Your answer must consist of one number: how many lines in the records contain "Icomoon".

> Data to process:
+---+

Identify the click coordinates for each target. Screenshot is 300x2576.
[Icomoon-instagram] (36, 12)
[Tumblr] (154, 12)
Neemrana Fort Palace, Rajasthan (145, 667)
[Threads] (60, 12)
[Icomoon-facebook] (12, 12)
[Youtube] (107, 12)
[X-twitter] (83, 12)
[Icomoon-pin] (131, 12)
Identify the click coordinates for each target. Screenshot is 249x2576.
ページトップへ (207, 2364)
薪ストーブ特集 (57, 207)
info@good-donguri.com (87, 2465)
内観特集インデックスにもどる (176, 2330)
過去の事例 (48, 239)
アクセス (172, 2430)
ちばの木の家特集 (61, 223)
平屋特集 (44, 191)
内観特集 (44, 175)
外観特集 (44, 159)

+---+

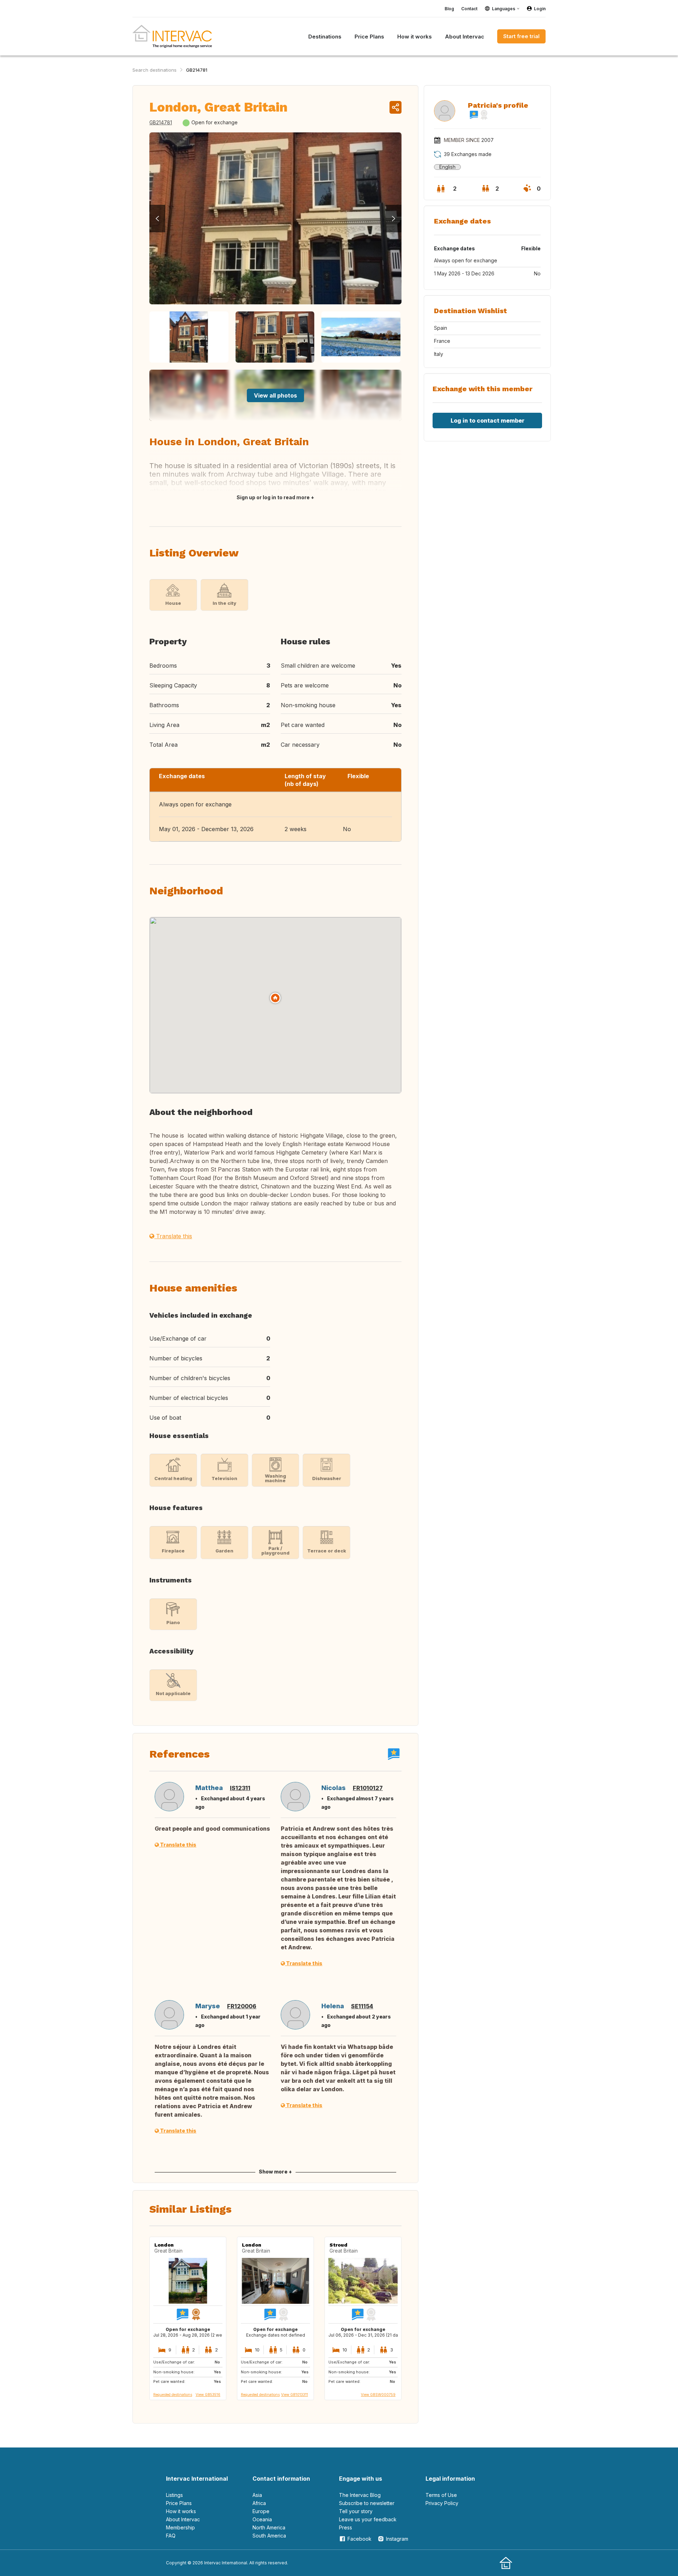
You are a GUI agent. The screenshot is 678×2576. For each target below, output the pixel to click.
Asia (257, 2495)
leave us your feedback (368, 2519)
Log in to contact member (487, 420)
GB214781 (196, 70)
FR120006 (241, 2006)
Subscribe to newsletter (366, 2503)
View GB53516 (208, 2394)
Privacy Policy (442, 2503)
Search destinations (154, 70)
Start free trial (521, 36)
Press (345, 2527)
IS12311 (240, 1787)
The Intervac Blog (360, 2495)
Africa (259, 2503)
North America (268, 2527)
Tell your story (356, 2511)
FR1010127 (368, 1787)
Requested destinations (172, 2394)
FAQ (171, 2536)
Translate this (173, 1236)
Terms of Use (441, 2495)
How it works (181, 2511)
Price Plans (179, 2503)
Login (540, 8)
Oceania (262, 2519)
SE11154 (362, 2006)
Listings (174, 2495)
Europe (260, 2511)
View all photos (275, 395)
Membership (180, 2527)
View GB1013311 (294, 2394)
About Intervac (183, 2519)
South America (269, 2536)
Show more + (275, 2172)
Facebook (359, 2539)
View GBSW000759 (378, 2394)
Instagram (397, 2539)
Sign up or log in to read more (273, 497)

+---+

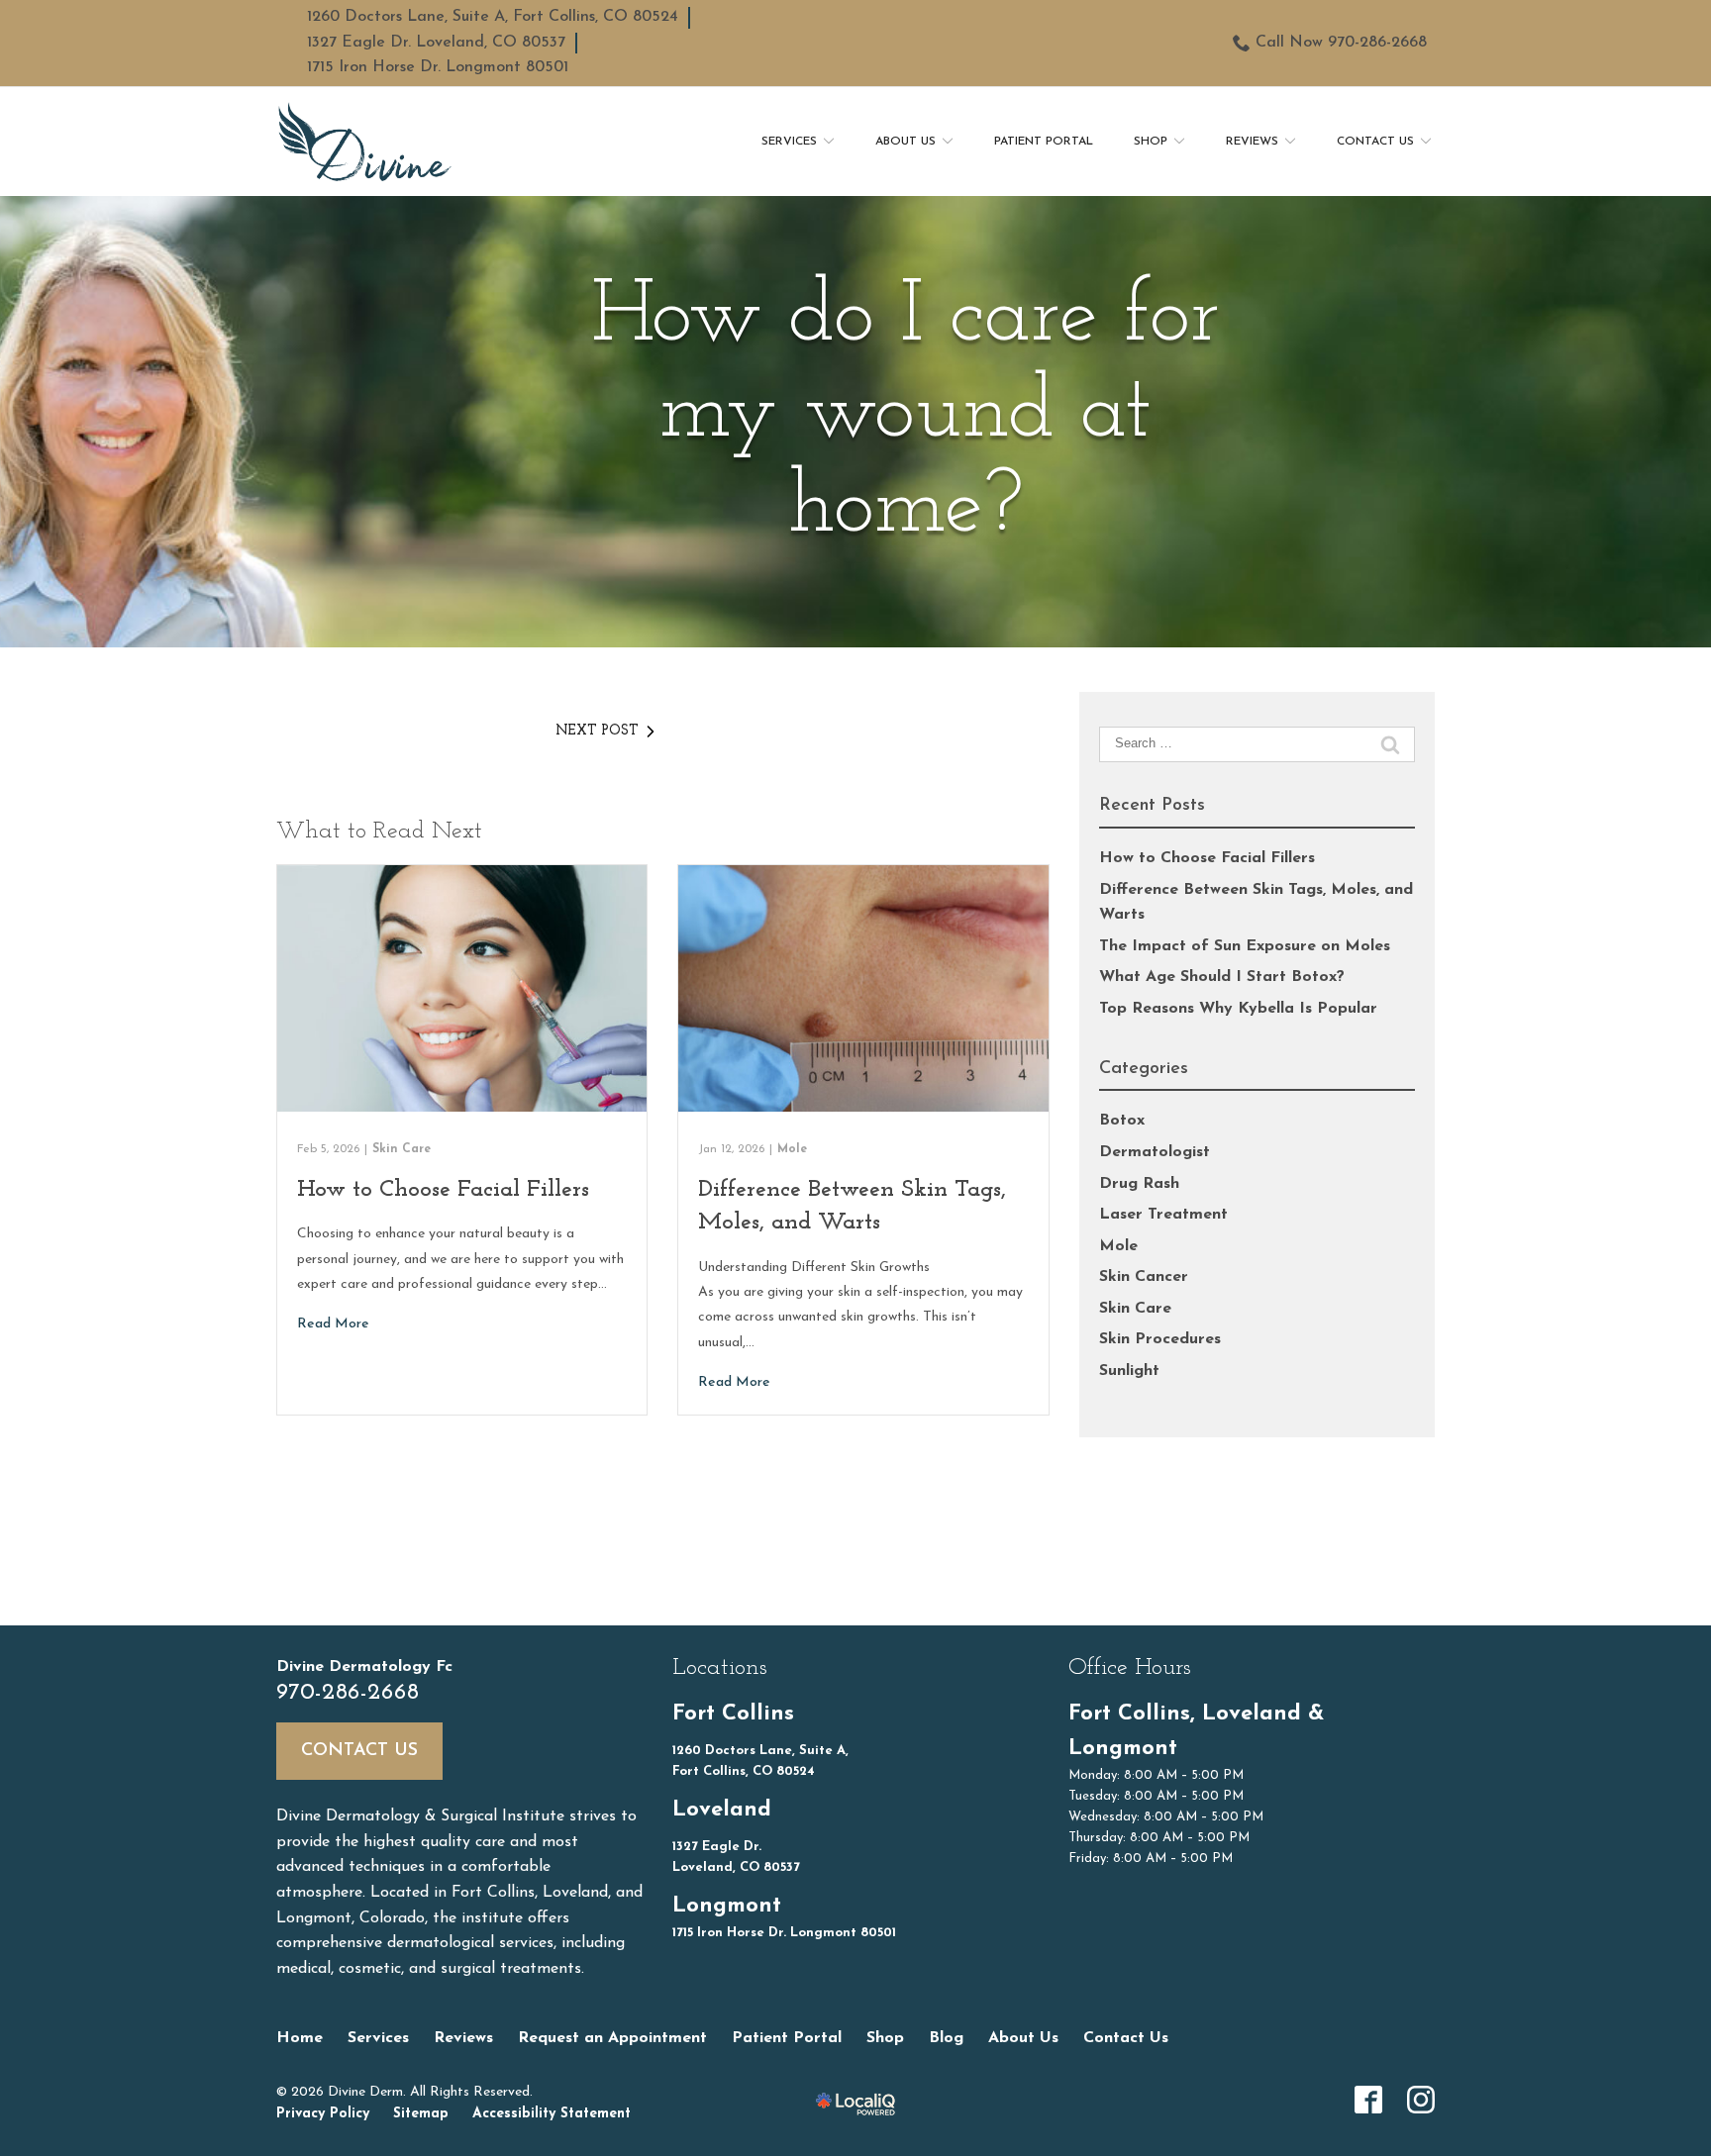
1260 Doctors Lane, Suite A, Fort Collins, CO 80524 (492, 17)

+---+

> Solution for this task: 3